In collaboration with my colleagues, I have carried out Technical Debt Assessments for the Cutter Consortium (www.cutter.com/index.html). We were able in these engagements to simultaneously satisfy the needs of quite a few levels.
Best,
Israel
Re: Too simple
by
Alexandre Poitras
Re: Too simple
by
Israel Gat
Moreover, the team itself makes use of the metrics. I have seen eyes lit when metrics provided insights to the team.
Israel
How do you trust the asset underlying the tech debt calculation?
by
Andrew T
Would you agree/disagree?
Re: How do you trust the asset underlying the tech debt calculation?
by
Israel Gat
Coverage 41%
Duplication 22%
Rule violations 17%
Complexity 15%
Comments 5%
The strategy for coping with the technical debt is determined to a great extent through heat maps we generate as part of the engagement. Moreover, we construct a unified backlog that takes into accounts all work streams, not "just" technical debt reduction/elimination.
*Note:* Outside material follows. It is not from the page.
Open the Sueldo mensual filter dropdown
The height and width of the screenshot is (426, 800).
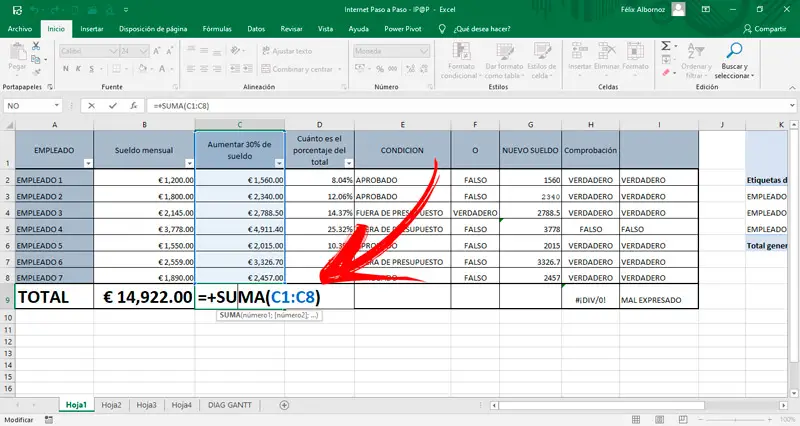click(x=187, y=162)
Jim Highsmith (www.cutter.com/meet-our-experts/jhbio.html) and I will be delivering a joint workshop on Technical Debt in the forthcoming Cutter Summit (www.cutter.com/summit/inreview.html). It will address in detail most of the good questions brought up in this thread.
Best,
Israel
This model uses the "cost accounting" fallacy
by
Jason Felice
The only cost is opportunity cost. You need to know how the developers participate in the company's value stream and how the technical debt impedes the throughput of value. And if development has excess capacity (it either does, or it is the current bottleneck for value throughput), then the technical debt has no cost unless fixing is significant enough to lay someone off or repurpose them to a more valuable position.
Niave theory piece.
by
Chris Matts
My experience dealing with business executives is that they are pretty smart. If you explain the IT situation in terms they understand, they will be able to better "monitise" the effect than simply looking at developer costs. On a previous project we did a 6 man month effort to redesign the app to make it easier to test. The business execs understood the real impact of technical debt is not the trickle off extra developer resource, but rather...
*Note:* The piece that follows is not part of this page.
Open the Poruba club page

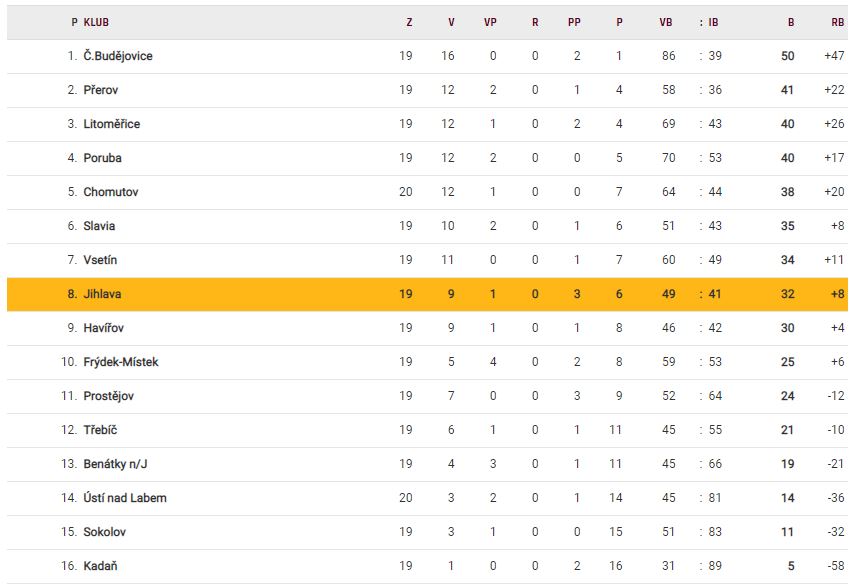pyautogui.click(x=103, y=158)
1. The delay to implementing new features.
2. The risk of application failure.
3. The risk of introducing regression.
4. Other types of risk. (Operational, Reputation, Legal,...)
The cost of a bug to an organisation that takes down a customers operations if not the cost to fix the bug.
I would recommend engaging with your business execs in terms they can understand rather than present flaky numbers that would not convince anyone. The principles are more important than the numbers.